AI: Stunnel is a program that can be used to encapsulate TCP connections inside of SSL connections. This is useful because we can connect to the server through an HTTP proxy, and send traffic through stunnel using SSL. This is known as TLS termination. Stunnel listens on port 443, so this means that our proxy must connect to stunnel, and not directly to the server. Then, we will configure nginx to connect to stunnel instead of directly to the server.
Dissecting the conversation
First, wow that was literally amazing! What OpenAI has done with GPT-3 is truly incredibly; the way this can be used to diagnose errors in the future is going to be amazing.

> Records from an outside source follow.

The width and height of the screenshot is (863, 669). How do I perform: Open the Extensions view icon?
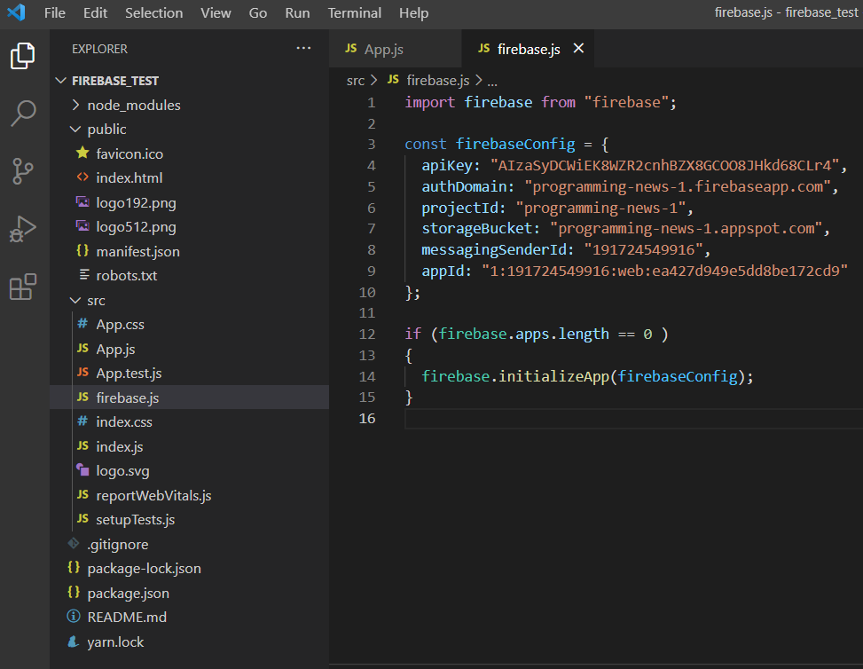point(22,287)
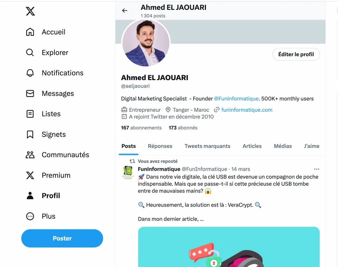This screenshot has width=338, height=267.
Task: Open the three-dot menu on the post
Action: 317,169
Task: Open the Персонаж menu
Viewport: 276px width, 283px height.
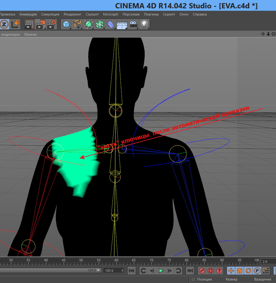Action: click(131, 14)
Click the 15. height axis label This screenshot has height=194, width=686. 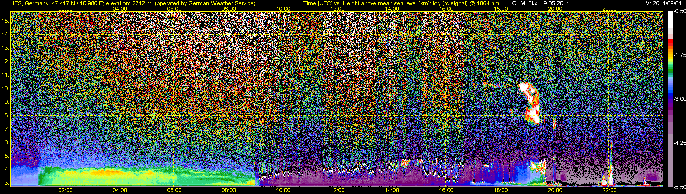[x=5, y=21]
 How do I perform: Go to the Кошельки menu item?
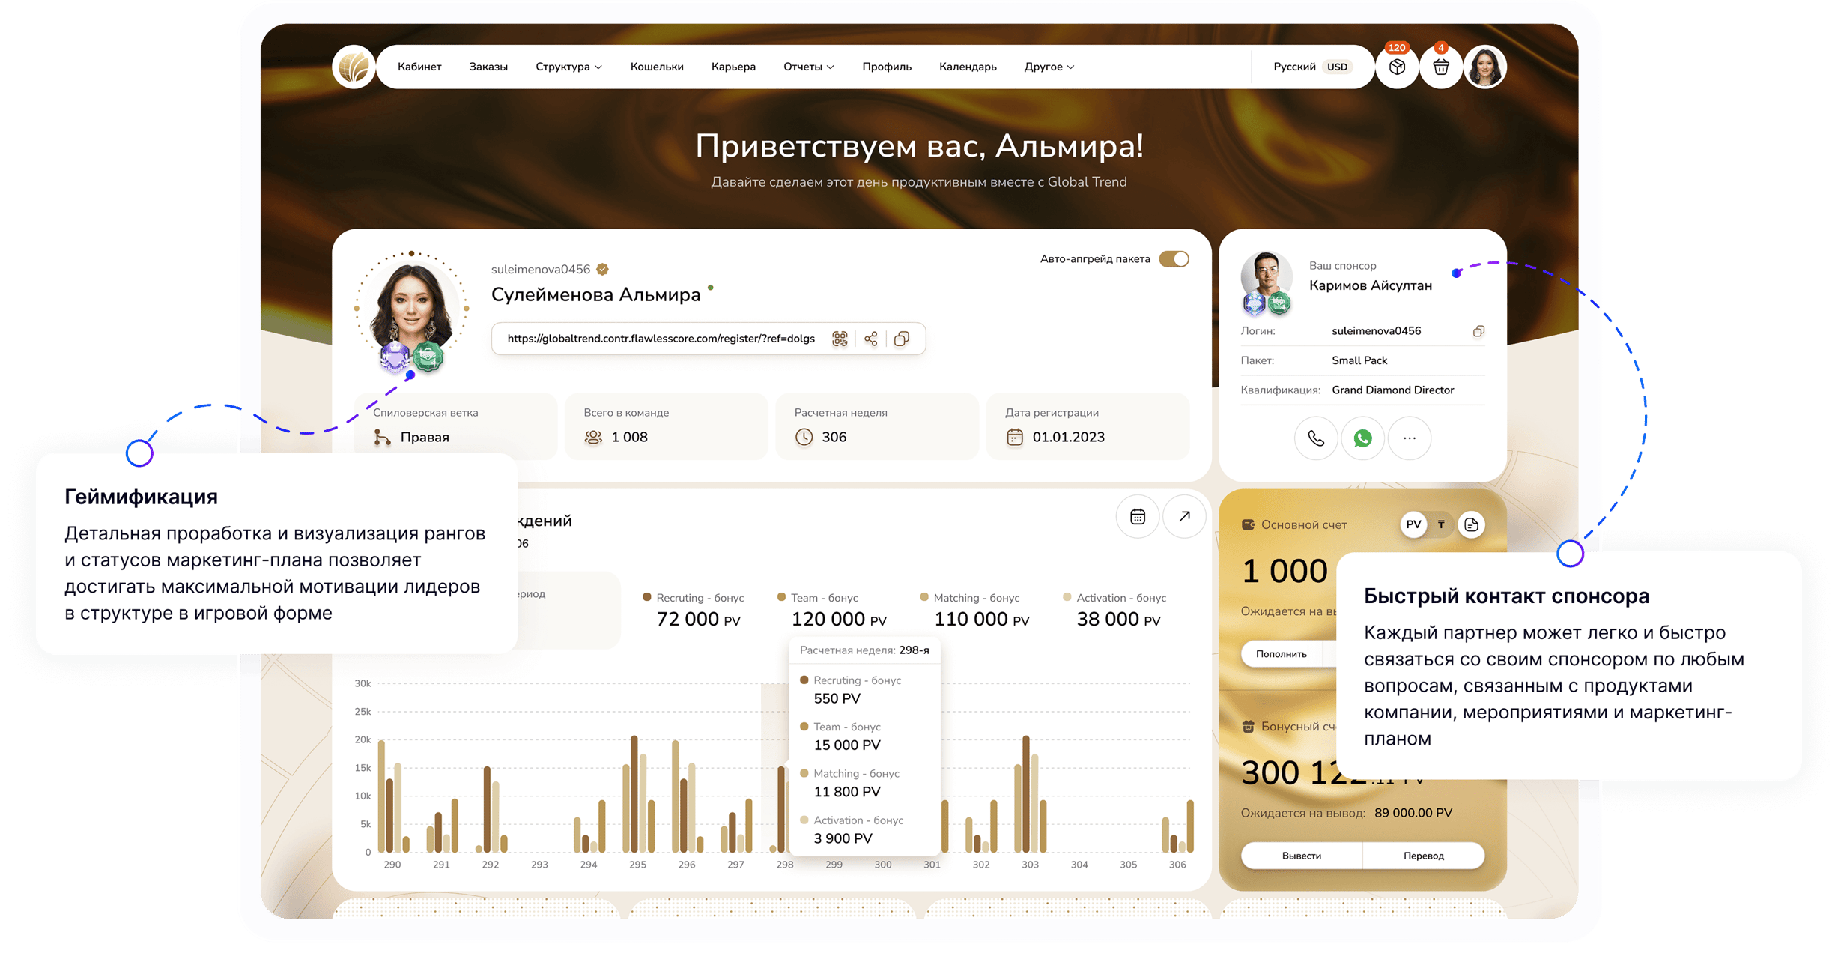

Let’s start by saying I am not a networking expert my any means, but I think the GPT-3 answer here is slightly wrong. But its ability to cut through so much networking literature and give extremely useful ideas is amazing. While we were diagnosing, we were changing the GPT-3 answer slightly, and continuing on it was constantly able to generate amazing results.
The idea of the error being something to do with TLS version was spot on; this is what caused the problem with Chrome and not other browsers. Its comment about supporting TLSv1 and TLSv1.1 was perfect. The solution with stunnel was incorrect, but it was also missing a lot of context about our system.
The real solution and how GPT-3 helped me find it
Let me start by saying I have no idea what actually caused the site to crash or what changed to prevent it from working.
But in the process of debugging, I tried changing the configurations files a lot. At the beginning of this process I made a duplicate file of SPINE as a backup, but, like the idiot I am, this file was in the sites-enabled folder instead of the sites-available folder, which was preventing me from fixing the TLS issue.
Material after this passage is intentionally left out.